Remember that Pelosi will need all of the moderates in her caucus plus a few centrist Republicans to eventually pass the bipartisan infrastructure bill. That’s because some — not all, but some — progressives are demanding that the Senate pass a reconciliation bill before the House votes on anything. But there’s no chance of that happening. The most that Senate Dems like Manchin and Sinema will do in the near term to reassure House lefties that reconciliation will ultimately get done is agree to an informal public “framework.”

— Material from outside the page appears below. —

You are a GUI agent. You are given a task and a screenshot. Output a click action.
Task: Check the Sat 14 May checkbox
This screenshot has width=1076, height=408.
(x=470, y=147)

That may not be good enough for Pramila Jayapal, the Squad, and a few other hardliners. If they refuse to vote yes on the bipartisan bill until the Senate passes reconciliation, Pelosi has no chance of getting the bill through unless she gets help from the GOP. And until yesterday, it looked like she might. Somewhere between 10 and 20 Republican centrists were expected to vote yes.

Then Joe Biden showed up.

Biden shocked Dems yesterday when he attended their caucus meeting for what everyone expected would be a pep talk about passing the bipartisan bill immediately and trusting him and Senate Dems to deliver on reconciliation eventually. The president wants to put some legislative points on the board, right? His job approval is tanking and this would be a major win for him. Instead, Biden endorsed the progressive position that the bipartisan bill and reconciliation should remain linked, which means the first doesn’t get passed until there’s a deal on the second. “The fact that the president came to the Hill and whipped against his own bill is the strangest thing I’ve ever seen,” said one source to Politico, marveling at Biden’s strategy.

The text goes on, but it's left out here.